# Ha!!! Comcast Customers



## dlt (Feb 21, 2007)

Here in the Lancaster PA area, the cable bill is going up again, for the secound time in ONE YEAR! The rates went up over 15% just in the past year. The rate increases have happened now once a year for the past 11, but now it is twice this year alone. Keep up the good work comtrash, I see a sudden influx of customers heading for satalite, welcome aboard.


----------



## Nick (Apr 23, 2002)

Here, my Comcast cable bill has remained steady for about two
years, now. My rent, on the other hand, just went up 10 percent. :shrug:


----------



## rphillips187 (Oct 14, 2007)

That's comcastic!


----------



## IndyMichael (Jan 25, 2003)

http://www.indystar.com/apps/pbcs.dll/article?AID=2007710200455


----------



## Paul Secic (Dec 16, 2003)

dlt said:


> Here in the Lancaster PA area, the cable bill is going up again, for the secound time in ONE YEAR! The rates went up over 15% just in the past year. The rate increases have happened now once a year for the past 11, but now it is twice this year alone. Keep up the good work comtrash, I see a sudden influx of customers heading for satalite, welcome aboard.


Comcast is pushing analog viewers to digital tiers so they'll have room for HD. In my area they moved CSPAN1 & CSPAN2 to digital. ba.broadcast is my source.


----------



## SDizzle (Jan 1, 2007)

After years and years of Comcrap and their rate hikes EVERY January, I had enough a few years ago, when I went to D*. It is seriously rediculous, even their "digital" that can't hold a candle to D*'s picture quality and sound. They bullied people in Sac to go to "digital" or pay through the nose for 70 channels of analog! My parents were paying $58 a month on ONE tv for analog, no converter box, just a line connected to the back of the TV, I switched them to D* earlier this year after 20 years of cable in Sac.


----------



## Mark20 (Dec 25, 2006)

In my area Comcast gave a very good basic tier at a fair price. Summer 2006 they announced the line-up for that tier would be substantially reduced but the price would remain the same. Late December they finally put a filter in my drop. I would have to pay one way or another to get back what I had, so I returned to D* after a several year hiatus and got FIOS internet and phone (missed having a choice from them for TV by 2 weeks).


----------



## braven (Apr 9, 2007)

dlt said:


> Here in the Lancaster PA area, the cable bill is going up again, for the secound time in ONE YEAR! The rates went up over 15% just in the past year. The rate increases have happened now once a year for the past 11, but now it is twice this year alone. Keep up the good work comtrash, I see a sudden influx of customers heading for satalite, welcome aboard.

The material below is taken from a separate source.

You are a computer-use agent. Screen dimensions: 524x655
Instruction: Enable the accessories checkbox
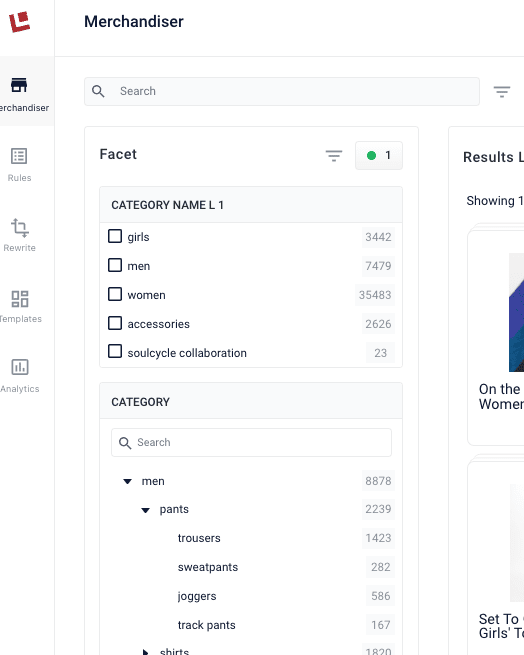(115, 323)
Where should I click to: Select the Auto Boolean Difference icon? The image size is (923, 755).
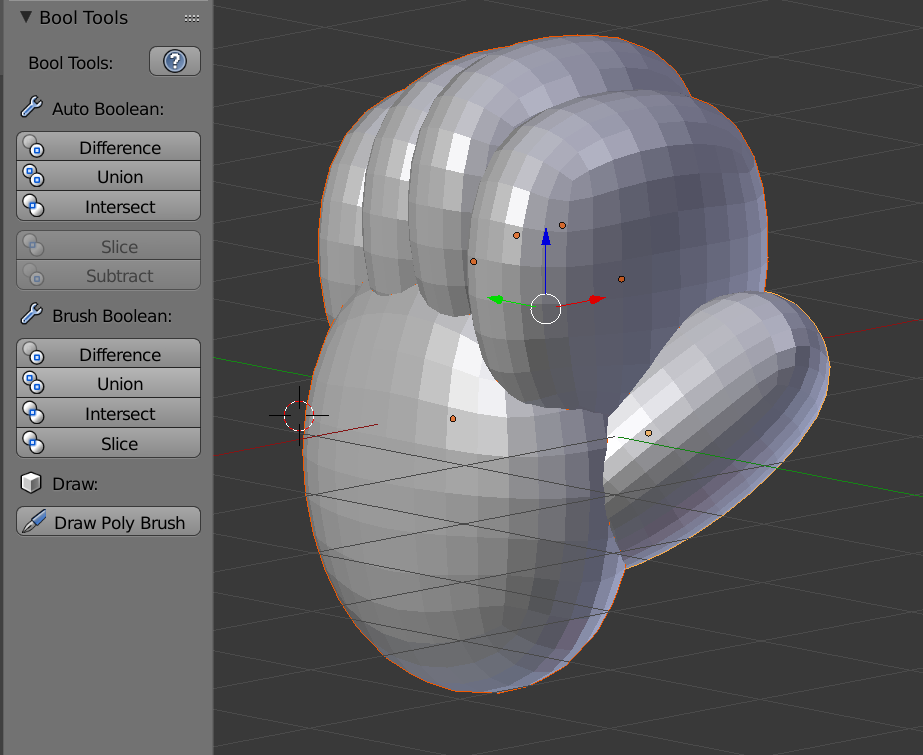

Yeah I have friends in Harrisburg and Lebanon (two different Comcast stations) and letters were received last week that their rates are going up another 5%. Yes indeed, Comcastic! :lol:


----------



## HIPAR (May 15, 2005)

Nick said:


> Here, my Comcast cable bill has remained steady for about two
> years, now. My rent, on the other hand, just went up 10 percent. :shrug:


They must be giving Nick a special dispensation so he can come here and be their ambassador of good will. 

--- CHAS


----------



## mhayes70 (Mar 21, 2006)

IndyMichael said:


> http://www.indystar.com/apps/pbcs.dll/article?AID=2007710200455


That's pretty funny!!! :lol: I feel like doing that every day here at my job dealing with the idiots at insurance companies.


----------



## Nick (Apr 23, 2002)

HIPAR said:


> They must be giving Nick a special dispensation so he can come here and be their ambassador of good will.
> 
> --- CHAS


Alas, no special dispensation from Comcast, but I do get a break on the
price of my generic prescriptions from Wal*Mart! 

I hope no one construes my comments about my particular local Comcast
franchise to represent the company nationally. I have made it plain that I
only speak to my experience with the local Comcast. Management here
was carried over from Adelphia, which had built and run a first-rate shop.

I know it is _de rigeur_ around here to knock cable in general and Comcast
in particular, and perhaps justifiably so, but I believe in being fair and
giving praise when praise is due.


----------